Bakerfoot · 01/04/2024 07:39

Starboy14 · 01/04/2024 06:00

Some women can't bare the thought of another woman being happier than them, so will try and sabotage and interfere in things that have nothing to do with them.

I may be wrong in this case, but this has definitely been my experience with ALOT of women.

Yes, this could be the case with friend 1, but I'd be surprised for friend 2

OP posts:
TakingAMenopause · 01/04/2024 08:12

queenofcruises · 31/03/2024 23:51

ah.. that old chestnut! i would guess neither of your female friends have said anything of the sort, and your 2 male friends are testing the water with you.. planting the seed as it were...

I think it’s a bit dramatic to just assume these guys are lying because they’re men.

Bakerfoot · 01/04/2024 09:55

I'm going out with both of them this afternoon and a friend who loves to post a photo, so that'll give people plenty to talk about 🤣

OP posts:
Zonder · 01/04/2024 10:12

Fun!

How did they respond to the women?

stayathomer · 01/04/2024 10:16

Man 1 they're looking out for his marriage in case his dw gets paranoid/jealous, man 2-is that not what you say? You don't want your friends to be messed around! I've said it to men, my friends have all said it to men, doesn't matter what age you are, they're looking out for you? The men told you because men don't think of not saying it!

Bakerfoot · 01/04/2024 10:21

Zonder · 01/04/2024 10:12

Fun!

How did they respond to the women?

Man 1 laughed it off. Man 2 was quite offended that she'd think that of him.

OP posts:
Bakerfoot · 01/04/2024 10:22

stayathomer · 01/04/2024 10:16

Man 1 they're looking out for his marriage in case his dw gets paranoid/jealous, man 2-is that not what you say? You don't want your friends to be messed around! I've said it to men, my friends have all said it to men, doesn't matter what age you are, they're looking out for you? The men told you because men don't think of not saying it!

I don't disagree with their sentiments at all. I do object to them discussing it behind my back rather than with me.

OP posts:
pizzaHeart · 01/04/2024 10:26

Maybe in both cases your side look like a genuine friendship for an outsider but it’s not the case for your male friends?
Maybe it’s jealousy or genuine concern for you?
Or maybe it’s just that their conversation went this way ?
I don’t think it’s the same reason for both cases as they are different and different friends are involved. So there is no simple answer.
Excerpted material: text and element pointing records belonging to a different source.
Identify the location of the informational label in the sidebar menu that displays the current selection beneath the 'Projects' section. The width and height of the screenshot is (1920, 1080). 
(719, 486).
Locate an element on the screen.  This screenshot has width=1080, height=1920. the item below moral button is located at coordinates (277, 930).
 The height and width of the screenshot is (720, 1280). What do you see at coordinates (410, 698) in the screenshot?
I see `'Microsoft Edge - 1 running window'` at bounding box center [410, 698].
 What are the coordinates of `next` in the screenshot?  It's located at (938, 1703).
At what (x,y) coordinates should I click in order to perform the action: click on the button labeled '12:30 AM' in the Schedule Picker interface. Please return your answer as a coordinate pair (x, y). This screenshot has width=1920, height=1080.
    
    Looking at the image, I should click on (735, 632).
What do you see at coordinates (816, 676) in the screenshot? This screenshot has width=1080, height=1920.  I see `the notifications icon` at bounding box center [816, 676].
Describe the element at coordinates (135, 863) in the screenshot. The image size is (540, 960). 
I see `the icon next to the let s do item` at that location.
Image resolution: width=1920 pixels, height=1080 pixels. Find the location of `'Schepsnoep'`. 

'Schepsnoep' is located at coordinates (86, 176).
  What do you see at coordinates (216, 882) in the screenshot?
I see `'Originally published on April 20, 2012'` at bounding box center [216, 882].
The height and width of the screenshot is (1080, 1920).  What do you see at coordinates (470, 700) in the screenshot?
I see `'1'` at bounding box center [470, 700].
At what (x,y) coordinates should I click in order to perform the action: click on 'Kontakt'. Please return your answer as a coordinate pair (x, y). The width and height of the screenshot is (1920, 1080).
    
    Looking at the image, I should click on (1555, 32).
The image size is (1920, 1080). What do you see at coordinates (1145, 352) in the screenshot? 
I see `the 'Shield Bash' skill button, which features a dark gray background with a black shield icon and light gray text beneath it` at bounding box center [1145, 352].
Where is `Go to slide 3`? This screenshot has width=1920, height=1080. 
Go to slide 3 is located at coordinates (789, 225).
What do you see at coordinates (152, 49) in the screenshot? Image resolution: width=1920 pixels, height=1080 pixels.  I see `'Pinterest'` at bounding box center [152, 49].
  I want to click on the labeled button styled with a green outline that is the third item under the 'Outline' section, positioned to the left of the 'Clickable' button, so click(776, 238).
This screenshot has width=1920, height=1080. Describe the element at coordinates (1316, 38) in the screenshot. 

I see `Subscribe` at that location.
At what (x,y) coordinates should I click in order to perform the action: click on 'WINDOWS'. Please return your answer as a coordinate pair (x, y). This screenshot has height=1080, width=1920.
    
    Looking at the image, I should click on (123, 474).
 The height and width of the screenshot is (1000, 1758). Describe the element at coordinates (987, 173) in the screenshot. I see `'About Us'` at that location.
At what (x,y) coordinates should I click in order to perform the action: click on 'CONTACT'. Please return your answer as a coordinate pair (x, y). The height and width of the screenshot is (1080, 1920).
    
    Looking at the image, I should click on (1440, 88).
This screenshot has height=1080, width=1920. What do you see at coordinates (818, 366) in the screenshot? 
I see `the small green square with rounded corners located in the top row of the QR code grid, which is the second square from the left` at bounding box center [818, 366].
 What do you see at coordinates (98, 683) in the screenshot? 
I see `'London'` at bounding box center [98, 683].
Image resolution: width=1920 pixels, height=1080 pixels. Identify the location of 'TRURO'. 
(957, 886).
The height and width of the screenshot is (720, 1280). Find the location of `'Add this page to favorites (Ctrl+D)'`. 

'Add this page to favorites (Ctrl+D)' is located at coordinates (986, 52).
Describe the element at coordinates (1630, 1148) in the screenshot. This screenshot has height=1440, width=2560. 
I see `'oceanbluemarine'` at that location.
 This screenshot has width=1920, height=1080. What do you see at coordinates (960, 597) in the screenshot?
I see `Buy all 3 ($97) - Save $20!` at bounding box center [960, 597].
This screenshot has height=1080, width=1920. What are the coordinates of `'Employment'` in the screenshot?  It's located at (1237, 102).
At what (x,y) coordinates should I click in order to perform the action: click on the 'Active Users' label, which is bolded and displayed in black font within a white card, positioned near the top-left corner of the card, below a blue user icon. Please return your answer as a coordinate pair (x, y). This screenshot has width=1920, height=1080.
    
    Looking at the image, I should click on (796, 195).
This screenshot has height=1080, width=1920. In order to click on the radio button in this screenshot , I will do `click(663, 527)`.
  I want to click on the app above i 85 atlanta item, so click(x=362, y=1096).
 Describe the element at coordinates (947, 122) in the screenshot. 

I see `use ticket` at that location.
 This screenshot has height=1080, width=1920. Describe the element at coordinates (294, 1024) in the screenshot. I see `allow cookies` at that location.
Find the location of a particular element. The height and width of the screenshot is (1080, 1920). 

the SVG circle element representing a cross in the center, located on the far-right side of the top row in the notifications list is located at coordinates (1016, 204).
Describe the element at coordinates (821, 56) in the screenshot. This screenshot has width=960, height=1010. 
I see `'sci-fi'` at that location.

Are you by any chance looking for a justification of your behavior on here for some reason or is it just venting?

Bakerfoot · 01/04/2024 10:28

pizzaHeart · 01/04/2024 10:26

Maybe in both cases your side look like a genuine friendship for an outsider but it’s not the case for your male friends?
Maybe it’s jealousy or genuine concern for you?
Or maybe it’s just that their conversation went this way ?
I don’t think it’s the same reason for both cases as they are different and different friends are involved. So there is no simple answer.

Are you by any chance looking for a justification of your behavior on here for some reason or is it just venting?

I'm just curious as to why , if they felt the conversation was necessary, they didn't have it with me

OP posts:
pizzaHeart · 01/04/2024 10:33

Bakerfoot · 01/04/2024 10:28

I'm just curious as to why , if they felt the conversation was necessary, they didn't have it with me

They probably see it as a concern for you and warn “ a suspicious party” especially in the first case where male friend is married.

In reality people often behave projecting their own experiences. So it might be about them not you.